Tuesday, November 08, 2005

Odio

Cualquier persona en su sano juicio intenta suicidarse al menos una vez en la vida. Cualquier persona en su sano juicio tiene instintos suicidas al menos una vez cada quince días e instintos homicidas una vez cada día (hasta diez veces si trabajas en la calle Fuencarral y tienes que ver un carnaval de horrores paseando impunemente sus creatividades capilares, textiles y cromáticas sin que nadie con un poco de juicio, o sea, en palabras de Ignatius J. Reilly, con un mínimo “de teología y geometría, de decencia y buen gusto” les decapite con toda justicia por atreverse a poner un pie en la calle con esa pinta abominable, atroz). Cualquier persona en su sano juicio quiere al menos una vez al año exterminar a la raza humana mediante un progromo de lo más expeditivo (por ejemplo, las ondas hertzianas de los programas de telerrealidad tipo GH, OT, AR y demás siglas nefandas provocarían tumores del tamaño de melocotones en almíbar en los cerebros de los televidentes; 15 días viendo la tele y listo: a la fosa común). En fin, cualquier persona en su sano juicio se plantea al menos una vez al día la posibilidad de hacer apostasía del género humano y de ese cúmulo de insensateces que los cursis llaman vida y las personas en su sano juicio llaman cadena perpetua. Cualquier persona en su sano juicio quiere matar y matarse.

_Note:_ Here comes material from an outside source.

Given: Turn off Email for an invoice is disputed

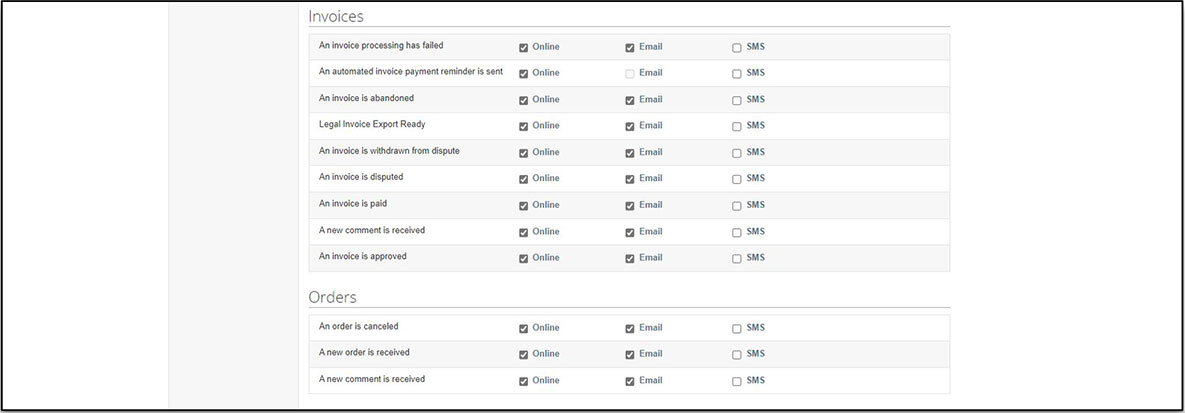Looking at the screenshot, I should click(x=630, y=179).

Yo tomé la decisión muy pronto. Ya lo conté en este blog estúpido y autocomplaciente y no voy a volver a daros la paliza otra vez con la historia de mis intentos de suicidio (soy de la opinión de que no hay que intentar hacer las cosas: si quieres hacerlas, ¡hazlas, coño!). No, hoy os voy a hablar de otra cosa. Del odio.

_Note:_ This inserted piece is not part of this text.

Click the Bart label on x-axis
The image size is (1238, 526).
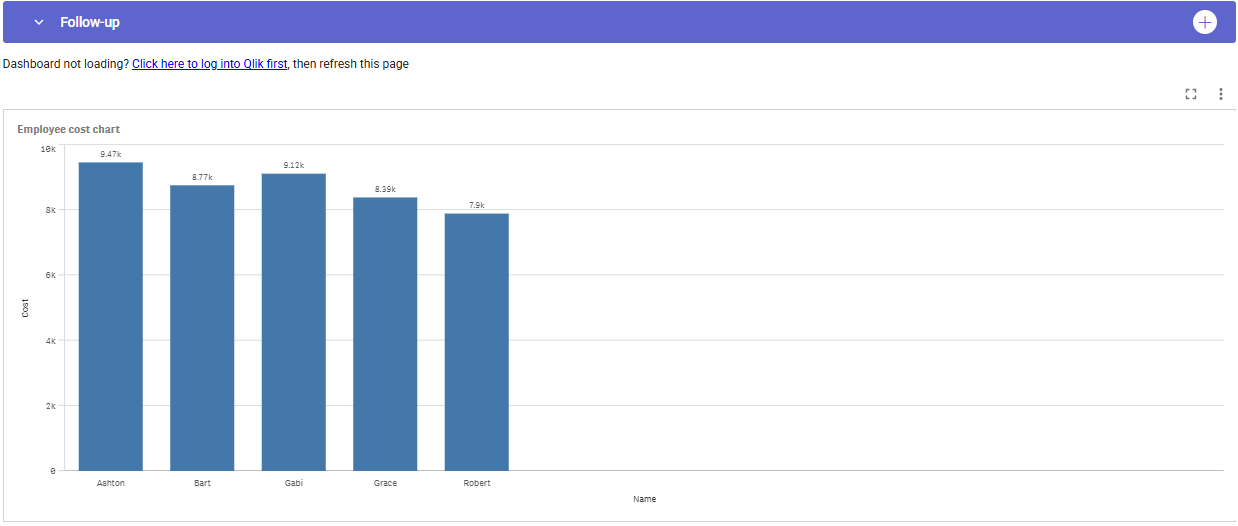click(202, 483)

¿Cuándo empecé a odiar? ¿A odiar de verdad? ¿A odiar como otros aman –o follan–, de manera obsesiva, patológica, brutal, enfermiza, total, enloquecida (y enloquecedora), absorbente, hipnótica, extenuante, dolorosa, cegadora, devota?

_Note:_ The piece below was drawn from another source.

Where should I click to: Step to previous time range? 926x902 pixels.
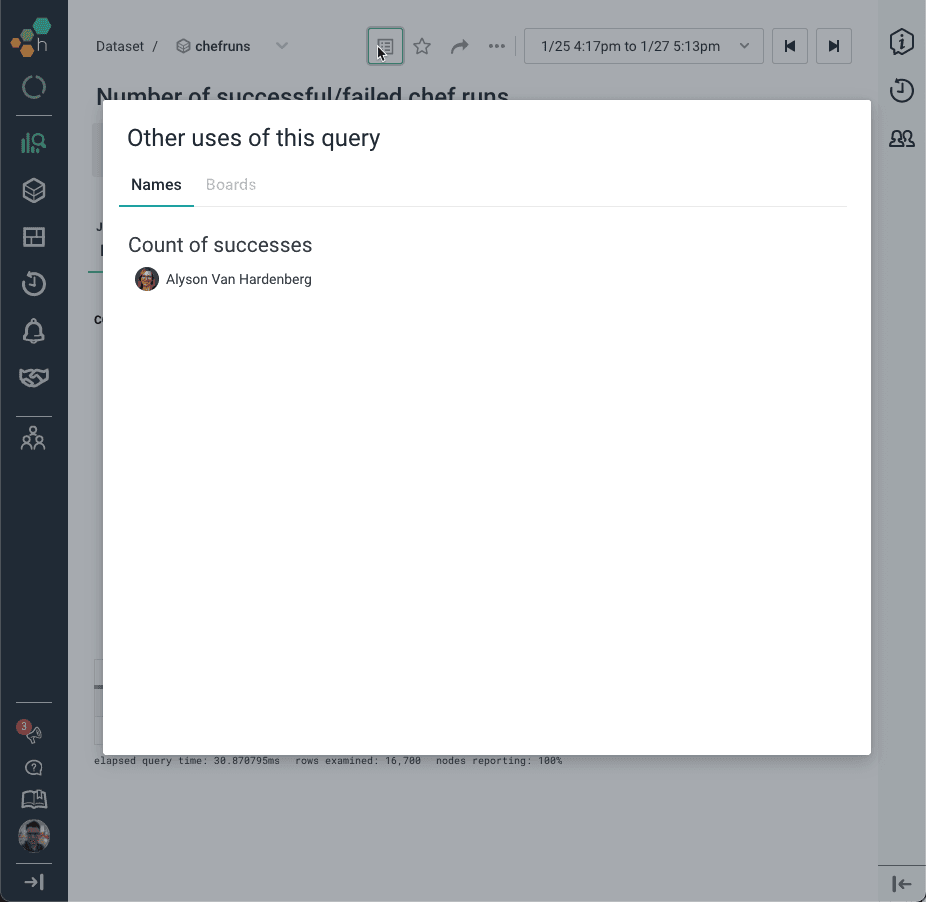click(x=790, y=46)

A la edad de 13 años. Hasta los 13 años yo quería ser bueno. A los 13 años decidí que ya estaba harto de ser bueno. Hasta el coño. Y cambié. Abracé el odio con el ímpetu de los neófitos. Y desde entonces ha sido mi amigo, mi mejor compañero, mi amante más fiel. Si tuviese que irme a la cama ahora mismo con alguien no lo haría con mis amigos, sino con mis enemigos. Me los follaría a todos. Los mataría a polvos.

El amor es otra cosa. Es como un bálsamo, como una píldora o un copazo –ay, bendito, bendito sea el alcohol–. Pero el odio… Ah, el odio es como un gusano que crece y crece y crece (y sigue creciendo), devorándolo todo a su paso. Cuando abres la boca, ya no eres capaz de escupir un gargajo, aunque te consuma la fiebre y la flema, sino veneno.

¿Y qué odias con tanto encono?, os preguntaréis. Pues, básicamente, os odio a vosotros. Pero, aún más, con una pasión absolutamente cegadora, como el brillo de un espejo sobre los ojos, me odio a mí.

Aunque esto no es nada nuevo. Ya lo dijo en su día otro gran odiador y otro gran borracho: “Hay otra forma de narcisismo que es el odio de sí mismo”. Estoy seguro de que si Jaime Gil de Biedma y yo nos hubiésemos conocido, nos hubiésemos odiado ferozmente.

1 Comments:

Blogger Manuel said...

El odio es el sentimiento más fácil del universo emocional: y por lo tanto el más sincero.